Yallop's own background is working class. His mother, who had been in service in south London, was from Cork (entitling him to an Irish passport, useful for entering Libya) and raised him as a devoutly Roman Catholic schoolboy. His English father was peripatetic. 'He and my mother separated at my birth. He would come back once a year on his visits. Total eccentric. I know he spent a lot of time selling the elixir-of-life at fairgrounds, dressed up as an Indian fakir.' His upbringing, says Yallop, 'gave me an enormous hunger for justice - the desire to pursue truth'.

Between pursuing Carlos and the BBC, Yallop also went after Paramount Pictures, claiming that parts of In God's Name had been plagiarised for The Godfather Part III (the film's publicity material said that story elements were inspired by news reports). Reviews of In God's Name, published in 1984, were mixed: according to the Economist, he presented not a shred of firm evidence for his papal murder allegation, but 'seethes with prejudices, sees every issue and every person in either black or white, and casually blends established fact, hearsay and supposition'.

With his new book, Yallop originally set out to write about the 1982 massacre of Palestinians in the Lebanese refugee camps of Sabra and Chatila. When Robert Fisk, the Independent on Sunday's Middle East correspondent, beat him to it with Pity The Nation he decided to make Carlos his central thread.

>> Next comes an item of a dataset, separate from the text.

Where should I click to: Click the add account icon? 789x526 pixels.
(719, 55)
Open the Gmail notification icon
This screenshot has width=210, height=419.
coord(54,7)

Painstakingly, via wide-ranging European and Middle Eastern sources (among them the former Austrian president Bruno Kreisky, and the former Maltese prime minister Mifsud Bonnici) Yallop tracks 'The Most Dangerous Man in the World' to Lebanon's Bekaa Valley, picking up vivid eye-witness material, forming a quite favourable view of Colonel Gaddafi and a quite unfavourable one of Israel's leaders.

The odyssey became worthwhile. Ilich Ramirez Sanchez told Yallop his life story: from birth in Caracas in 1949, via Patrice Lumumba University in Moscow, mistresses in Knightsbridge beds and guns and explosives in Knightsbridge cupboards, to his killing of three French secret police in 1975, and a promise to meet the author for a further talk . . . only for Yallop subsequently to learn he had been listening to an impostor.

But Yallop refused to give up. Nor was he put off by a 'Mossad- inspired' story that Carlos had been murdered and was buried in the Libyan desert. Instead, he combed the West Bank and Gaza Strip for fresh leads, until finally, in Damascus in October 1989, he met the man he believes is Carlos.